A uniform meterstick pivoted at its center has a 100
g mass suspended at the 21.0
cm position. At what position should a 95.0 g mass be suspended to put the system in equilibrium? What mass would have to be suspended at the 80.0
cm position for the system to be in equilibrium?

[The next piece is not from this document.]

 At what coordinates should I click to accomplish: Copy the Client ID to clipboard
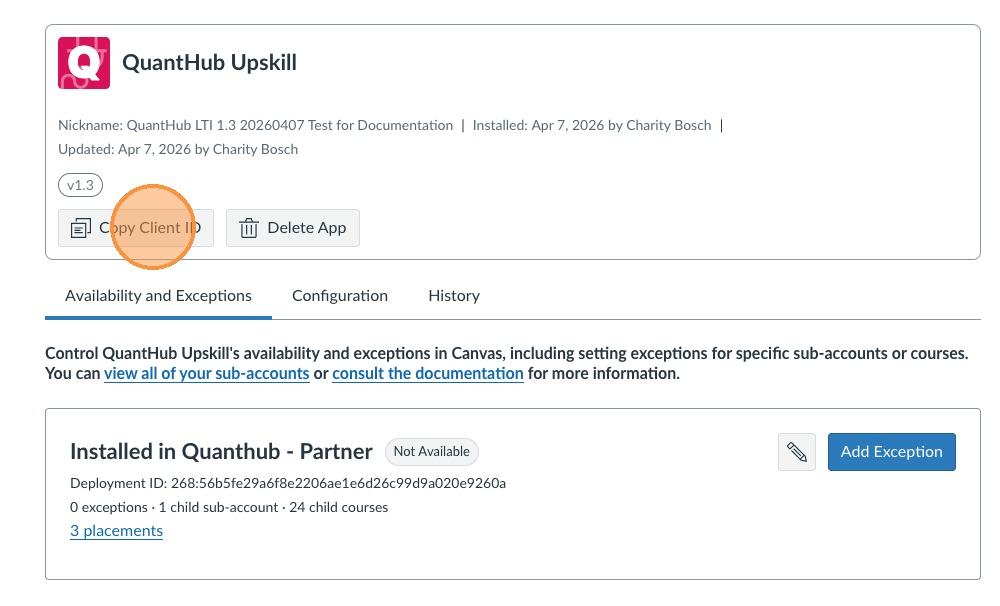click(136, 228)
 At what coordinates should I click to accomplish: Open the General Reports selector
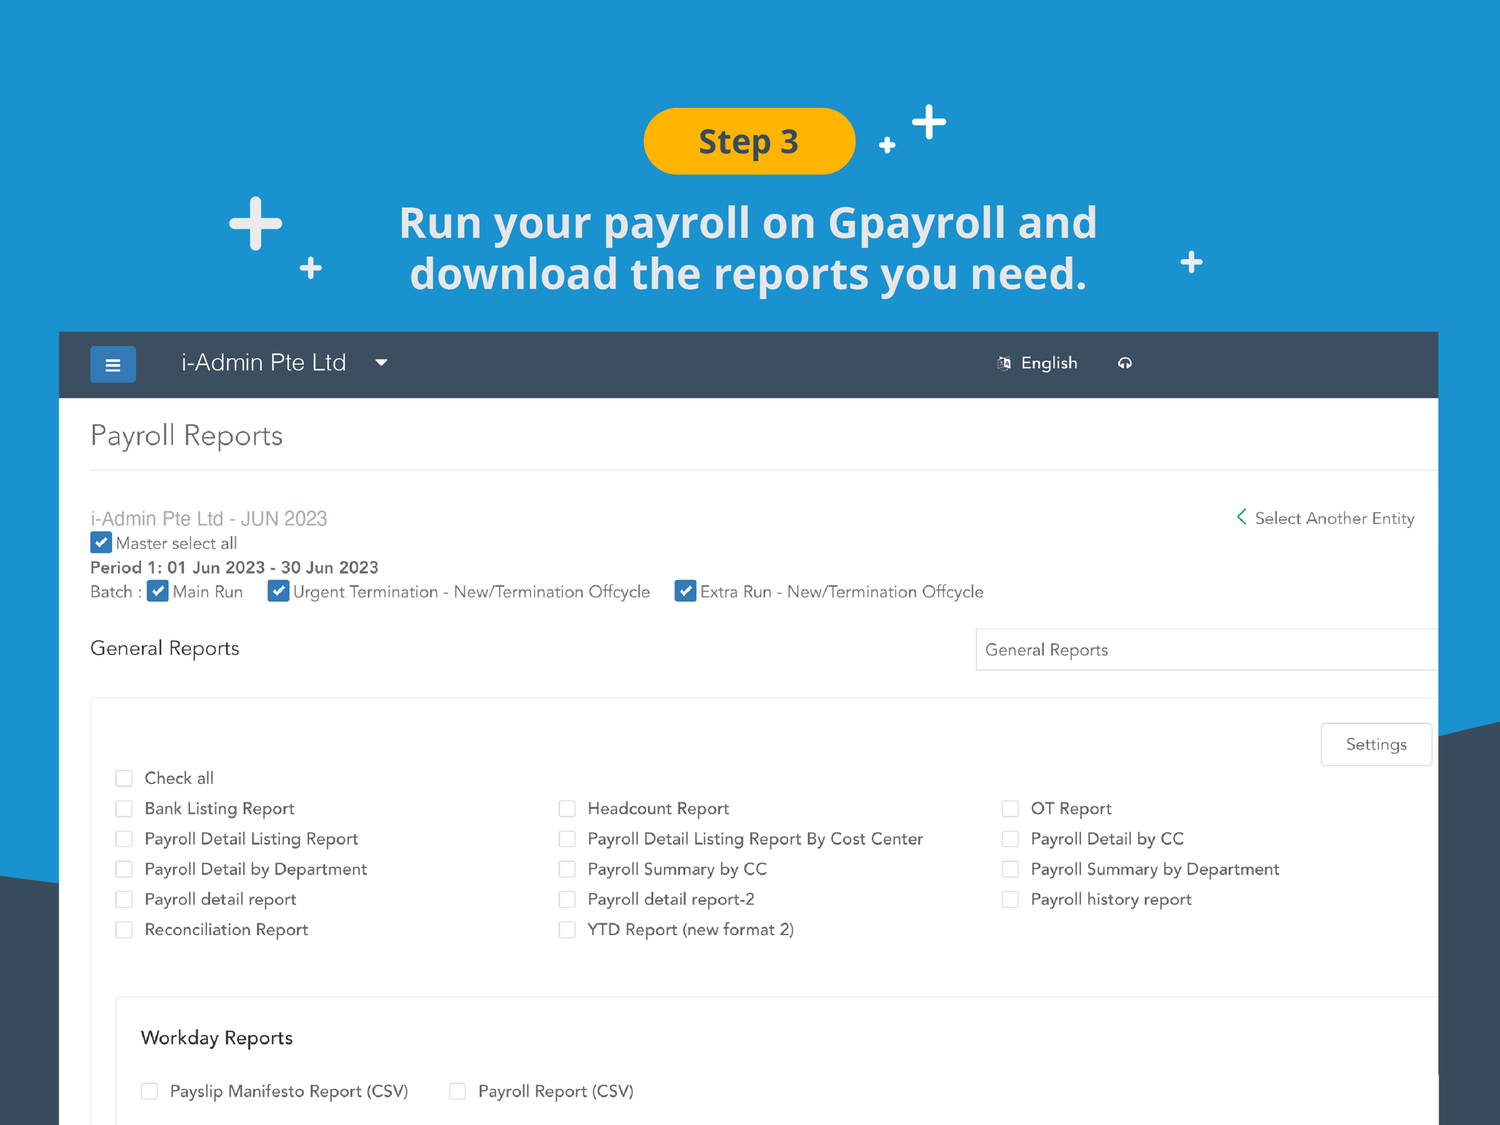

To find the position where a 95.0 g mass should be suspended to put the system in equilibrium, we need to consider the principle of lever balance. In this case, the meterstick acts as a lever, and the masses are like forces acting at different distances from the pivot point.
Let's assume that the pivot point is the center of the meterstick. The torque (or turning effect) produced by a force is given by the equation:
Torque = (Force) x (Distance from the pivot)
For equilibrium, the sum of the torques on both sides of the pivot should be zero. In other words, the clockwise torques should balance the counterclockwise torques.
Now, let's solve the problem step by step:
1. Given that a 100 g mass is suspended at the 21.0 cm position, we can calculate the torque produced by this mass:
Torque1 = (100 g) x (21.0 cm)
2. Let x cm be the position where the 95.0 g mass should be suspended. The torque produced by this mass can be calculated as:
Torque2 = (95.0 g) x (x cm)
3. Since the system is in equilibrium, the sum of the torques should be zero:
Torque1 + Torque2 = 0
(100 g) x (21.0 cm) + (95.0 g) x (x cm) = 0
4. Now, solve the equation for x to find the position of the 95.0 g mass:
(100 g) x (21.0 cm) = (-95.0 g) x (x cm)
(100 g) x (21.0 cm) = (-95.0 g) x (x cm)
x cm = (100 g) x (21.0 cm) / (-95.0 g)
x cm ≈ 22.1 cm (rounded to one decimal place)
Therefore, the 95.0 g mass should be suspended at approximately the 22.1 cm position to put the system in equilibrium.
To find the mass that would have to be suspended at the 80.0 cm position for the system to be in equilibrium, we can use the same principle of lever balance.
1. Assume that the pivot point is still the center of the meterstick. Let y g be the mass that needs to be suspended at the 80.0 cm position.
2. Write the equation for the sum of torques:
(100 g) x (21.0 cm) + (y g) x (80.0 cm) = 0
3. Solve the equation for y:
(100 g) x (21.0 cm) = (-y g) x (80.0 cm)
y g = (100 g) x (21.0 cm) / (80.0 cm)
y g ≈ 26.25 g (rounded to two decimal places)
Therefore, a mass of approximately 26.25 g would have to be suspended at the 80.0 cm position for the system to be in equilibrium.